For each cache hit, there will be one less PyObject_GetAttr C call made.
For each cache miss, there will be two less.
For each cache miss with a maxsize, there will be 5 less.

Whether or not those changes will be "noticeable" depends on how you define noticeable. But regardless of the definition the interpreter will make less C-API calls with this code, and the user's CPU will not be processing instructions that it has no need to process.

Before I spend any more time here, how do you define "noticeable"? We already know it will make an unknown difference greater than zero. Probably small, of course, but every little bit helps, particularly for this type of middleware-ish library. We really need a benchmark when the reduction in the instructions themselves is measurable and the PR doesn't particularly harm readability?

@Dreamsorcerer
Copy link
Member

It's generally frowned upon to modify Python code and make it less readable for nanosecond optimisation. If there's no real-world benefit to such optimisation, which can generally be seen in realistic benchmarks (e.g. like some of the small optimisations in aiohttp), then there's likely no point in spending time on this. There are much better approaches that could improve performance by several orders of magnitude more.

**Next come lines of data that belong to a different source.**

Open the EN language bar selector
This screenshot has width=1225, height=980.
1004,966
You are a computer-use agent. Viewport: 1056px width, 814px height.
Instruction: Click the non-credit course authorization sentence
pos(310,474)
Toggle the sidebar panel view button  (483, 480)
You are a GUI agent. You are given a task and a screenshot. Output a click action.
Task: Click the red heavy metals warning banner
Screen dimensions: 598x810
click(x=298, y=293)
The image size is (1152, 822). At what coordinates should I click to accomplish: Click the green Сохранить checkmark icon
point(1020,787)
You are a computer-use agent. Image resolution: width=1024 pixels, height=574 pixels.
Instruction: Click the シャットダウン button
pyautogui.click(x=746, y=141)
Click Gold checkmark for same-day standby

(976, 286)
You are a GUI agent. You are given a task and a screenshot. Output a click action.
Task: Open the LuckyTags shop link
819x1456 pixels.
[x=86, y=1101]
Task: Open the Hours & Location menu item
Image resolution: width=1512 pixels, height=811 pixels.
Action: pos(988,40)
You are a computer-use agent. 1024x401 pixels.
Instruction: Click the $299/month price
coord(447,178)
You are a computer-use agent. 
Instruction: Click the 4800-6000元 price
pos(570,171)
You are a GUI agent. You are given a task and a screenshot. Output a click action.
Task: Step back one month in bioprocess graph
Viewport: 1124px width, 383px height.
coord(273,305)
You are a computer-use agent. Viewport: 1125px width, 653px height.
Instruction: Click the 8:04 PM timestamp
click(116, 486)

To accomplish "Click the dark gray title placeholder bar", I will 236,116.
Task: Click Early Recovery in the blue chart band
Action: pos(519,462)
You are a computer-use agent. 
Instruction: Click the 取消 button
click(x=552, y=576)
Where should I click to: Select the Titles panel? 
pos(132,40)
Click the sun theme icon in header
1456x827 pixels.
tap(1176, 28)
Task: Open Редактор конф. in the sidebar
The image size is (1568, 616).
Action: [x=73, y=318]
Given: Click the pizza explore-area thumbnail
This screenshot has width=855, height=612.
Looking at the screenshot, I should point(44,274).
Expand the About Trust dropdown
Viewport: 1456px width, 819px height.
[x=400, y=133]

These optimisations may also depend on the platform they run on. e.g. If we compiled this code with mypyc, there may be exactly 0 difference in performance.

@Dreamsorcerer
Copy link
Member

In aiohttp we've had several micro-optimisations that have gone through as they have a significant (e.g. 5% in a tight benchmark) difference to performance measured in codspeed. Likewise, we also rejected several micro-optimisations where the difference was neglible.

@BobTheBuidler
Copy link
Contributor Author

BobTheBuidler commented Aug 17, 2025

It's generally frowned upon to modify Python code and make it less readable for nanosecond optimisation.

I'd agree, but I don't think any of that is happening here. More thoughts below.

If there's no real-world benefit to such optimisation, which can generally be seen in realistic benchmarks (e.g. like some of the small optimisations in aiohttp), then there's likely no point in spending time on this.

Respectfully, we're spending more time doing this chat than it took me to refactor out all 5 uses of the dot operator!

There are much better approaches that could improve performance by several orders of magnitude more.

Sure, but this is both low-hanging fruit and already implemented. Nothing in this PR or review prevents any of the other approaches from also being implemented.

If we compiled this code with mypyc, there may be exactly 0 difference in performance.

This is where I'll have to disagree, I've merged 10 PRs into the mypyc codebase in just this past 2 weeks.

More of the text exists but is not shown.